#### Stated task:
In the travel diary, what equipment did the ranger say would be needed before he would suggest the Mt. Angeles route?

We started off the day with a three course breakfast. We are learning that every food option is made as complex as possible. The cookies left in our room were not just chocolate chip but orange oatmeal chocolate chip and earlier we were offered vanilla cherry almond scones. Which is just fine with us; it is quite delicious but just seems like more effort than needed. We drove to the Olympic National Park to view hurricane ridge. We once again found an extremely helpful ranger that knew every bend in the trail and had many options to suggest. After having climbed Mt. Si, I was itching to do some climbing and eagerly noted a Mt. Angeles on the map. I asked the ranger why he did not suggest that we take that route. In my head I was thinking he probably does not realize that we are not the typical stop in the park for a stroll kind of tourists. My ego had become a tad too big over recent successes. But the ranger was there to politely explain to me that unless I brought my ice ax and crampons he would not suggest it. Steven made a note to bring those on our next trip out here. I decided to take my burst ego and hike the well traveled and slightly paved trail up to an over look ridge. On the
trail head was a warning sign warning us that an aggressive mountain goat was in the area and should he approach we should throw rocks at him. It was also noted that should we need to urinate we should do so on a rock off of the path seeing as the goat is salt deprived and would eat the ground. I nominated Steven to throw the rocks if the goat approached. I mentioned that it would be a good chance for him to defend my honor against an aggressive male.

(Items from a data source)
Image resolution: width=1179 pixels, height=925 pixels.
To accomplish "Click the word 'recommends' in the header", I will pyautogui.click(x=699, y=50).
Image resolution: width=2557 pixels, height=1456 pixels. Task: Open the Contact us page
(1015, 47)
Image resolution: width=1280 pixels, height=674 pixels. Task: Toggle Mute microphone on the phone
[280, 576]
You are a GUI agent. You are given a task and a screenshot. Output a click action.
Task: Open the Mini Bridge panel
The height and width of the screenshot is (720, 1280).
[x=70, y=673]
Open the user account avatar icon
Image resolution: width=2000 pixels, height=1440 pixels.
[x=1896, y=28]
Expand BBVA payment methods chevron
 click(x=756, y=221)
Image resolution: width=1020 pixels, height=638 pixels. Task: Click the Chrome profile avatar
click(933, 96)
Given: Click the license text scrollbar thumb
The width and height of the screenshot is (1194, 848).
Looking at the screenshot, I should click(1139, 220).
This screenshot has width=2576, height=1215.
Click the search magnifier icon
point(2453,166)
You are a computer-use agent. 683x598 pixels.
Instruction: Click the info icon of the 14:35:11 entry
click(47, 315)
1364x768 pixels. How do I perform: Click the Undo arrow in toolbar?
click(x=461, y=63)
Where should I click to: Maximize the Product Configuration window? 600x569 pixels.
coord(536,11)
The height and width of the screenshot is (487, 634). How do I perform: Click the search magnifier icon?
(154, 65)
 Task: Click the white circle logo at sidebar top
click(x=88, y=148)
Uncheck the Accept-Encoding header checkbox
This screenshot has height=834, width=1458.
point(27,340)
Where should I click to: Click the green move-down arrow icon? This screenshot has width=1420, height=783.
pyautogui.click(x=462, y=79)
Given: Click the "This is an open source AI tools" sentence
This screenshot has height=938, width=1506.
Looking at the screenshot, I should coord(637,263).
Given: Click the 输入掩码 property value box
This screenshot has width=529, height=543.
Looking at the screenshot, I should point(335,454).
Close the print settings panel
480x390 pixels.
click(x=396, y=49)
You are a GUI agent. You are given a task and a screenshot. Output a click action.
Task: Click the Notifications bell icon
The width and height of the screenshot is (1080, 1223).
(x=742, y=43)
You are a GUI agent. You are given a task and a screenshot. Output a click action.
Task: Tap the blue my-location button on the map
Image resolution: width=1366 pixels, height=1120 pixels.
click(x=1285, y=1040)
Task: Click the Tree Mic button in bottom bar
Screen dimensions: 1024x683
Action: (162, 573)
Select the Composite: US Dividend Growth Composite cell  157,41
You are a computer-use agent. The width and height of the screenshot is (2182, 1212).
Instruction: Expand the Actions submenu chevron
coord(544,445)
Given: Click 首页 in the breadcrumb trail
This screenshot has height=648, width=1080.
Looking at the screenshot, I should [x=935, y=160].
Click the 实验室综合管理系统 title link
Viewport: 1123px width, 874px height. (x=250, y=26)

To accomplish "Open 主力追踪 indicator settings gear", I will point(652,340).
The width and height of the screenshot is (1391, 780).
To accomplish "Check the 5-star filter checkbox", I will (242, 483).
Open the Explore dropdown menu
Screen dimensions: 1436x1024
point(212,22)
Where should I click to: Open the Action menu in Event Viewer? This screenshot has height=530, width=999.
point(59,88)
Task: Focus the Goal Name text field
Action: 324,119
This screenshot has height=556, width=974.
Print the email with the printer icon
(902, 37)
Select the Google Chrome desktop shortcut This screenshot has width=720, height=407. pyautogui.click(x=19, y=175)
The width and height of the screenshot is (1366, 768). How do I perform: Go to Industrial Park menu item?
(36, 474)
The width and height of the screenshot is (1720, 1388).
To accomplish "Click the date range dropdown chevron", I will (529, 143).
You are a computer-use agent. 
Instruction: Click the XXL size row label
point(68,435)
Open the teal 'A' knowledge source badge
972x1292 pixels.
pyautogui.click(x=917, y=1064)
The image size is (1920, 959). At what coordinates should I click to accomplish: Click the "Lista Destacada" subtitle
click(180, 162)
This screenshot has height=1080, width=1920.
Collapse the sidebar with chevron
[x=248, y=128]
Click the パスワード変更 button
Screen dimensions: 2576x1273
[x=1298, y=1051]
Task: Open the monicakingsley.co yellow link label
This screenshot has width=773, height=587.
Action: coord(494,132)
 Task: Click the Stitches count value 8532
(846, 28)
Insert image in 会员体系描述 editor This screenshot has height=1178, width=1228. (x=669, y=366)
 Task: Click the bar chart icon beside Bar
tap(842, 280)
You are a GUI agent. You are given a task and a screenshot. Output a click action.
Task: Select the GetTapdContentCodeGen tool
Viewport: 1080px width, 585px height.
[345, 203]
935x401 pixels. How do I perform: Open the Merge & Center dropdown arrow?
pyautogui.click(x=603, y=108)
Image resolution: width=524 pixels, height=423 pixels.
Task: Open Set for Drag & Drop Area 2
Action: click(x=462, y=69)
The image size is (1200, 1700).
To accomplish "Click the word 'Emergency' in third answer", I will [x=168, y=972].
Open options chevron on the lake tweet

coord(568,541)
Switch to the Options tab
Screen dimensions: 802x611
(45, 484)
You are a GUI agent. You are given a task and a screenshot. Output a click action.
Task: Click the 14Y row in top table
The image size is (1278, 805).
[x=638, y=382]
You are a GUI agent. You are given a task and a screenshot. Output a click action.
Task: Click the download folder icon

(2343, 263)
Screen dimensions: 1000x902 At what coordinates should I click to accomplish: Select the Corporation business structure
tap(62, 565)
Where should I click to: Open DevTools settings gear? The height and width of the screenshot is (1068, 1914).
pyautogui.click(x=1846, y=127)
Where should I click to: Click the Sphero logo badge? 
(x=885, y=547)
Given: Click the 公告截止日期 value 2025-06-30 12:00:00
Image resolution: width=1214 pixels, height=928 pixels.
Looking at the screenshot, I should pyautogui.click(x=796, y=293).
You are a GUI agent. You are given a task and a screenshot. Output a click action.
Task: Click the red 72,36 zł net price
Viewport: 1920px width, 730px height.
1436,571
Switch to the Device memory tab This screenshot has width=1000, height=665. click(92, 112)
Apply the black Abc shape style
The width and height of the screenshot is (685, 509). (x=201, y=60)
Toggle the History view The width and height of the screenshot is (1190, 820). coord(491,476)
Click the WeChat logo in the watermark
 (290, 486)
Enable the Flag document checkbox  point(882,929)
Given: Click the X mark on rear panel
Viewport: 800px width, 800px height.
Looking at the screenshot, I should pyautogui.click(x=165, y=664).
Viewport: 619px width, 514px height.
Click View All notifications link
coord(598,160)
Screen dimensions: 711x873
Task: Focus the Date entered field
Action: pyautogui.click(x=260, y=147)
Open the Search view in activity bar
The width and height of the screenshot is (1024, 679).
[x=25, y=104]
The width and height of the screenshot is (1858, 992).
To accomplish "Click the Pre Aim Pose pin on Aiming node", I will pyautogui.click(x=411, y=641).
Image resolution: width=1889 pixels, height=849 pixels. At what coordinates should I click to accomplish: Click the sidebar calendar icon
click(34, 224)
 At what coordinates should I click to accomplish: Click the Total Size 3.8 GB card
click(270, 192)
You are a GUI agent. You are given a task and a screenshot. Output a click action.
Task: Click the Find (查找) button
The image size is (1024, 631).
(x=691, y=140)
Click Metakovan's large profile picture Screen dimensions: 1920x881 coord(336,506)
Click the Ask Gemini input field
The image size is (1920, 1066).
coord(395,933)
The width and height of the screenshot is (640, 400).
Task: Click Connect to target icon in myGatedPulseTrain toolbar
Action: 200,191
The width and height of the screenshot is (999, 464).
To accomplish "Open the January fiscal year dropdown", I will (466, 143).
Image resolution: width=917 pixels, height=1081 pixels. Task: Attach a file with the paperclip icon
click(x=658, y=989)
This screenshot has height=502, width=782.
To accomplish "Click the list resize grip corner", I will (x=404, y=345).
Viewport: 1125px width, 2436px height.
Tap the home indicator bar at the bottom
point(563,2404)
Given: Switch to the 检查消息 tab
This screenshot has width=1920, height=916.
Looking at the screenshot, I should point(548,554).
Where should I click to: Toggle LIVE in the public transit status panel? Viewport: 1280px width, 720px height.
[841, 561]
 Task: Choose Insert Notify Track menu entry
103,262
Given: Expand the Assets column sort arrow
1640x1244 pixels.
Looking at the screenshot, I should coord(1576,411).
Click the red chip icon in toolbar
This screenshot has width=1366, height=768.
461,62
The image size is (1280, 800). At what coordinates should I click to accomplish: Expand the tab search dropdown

#### Response below:
An ice ax and crampons.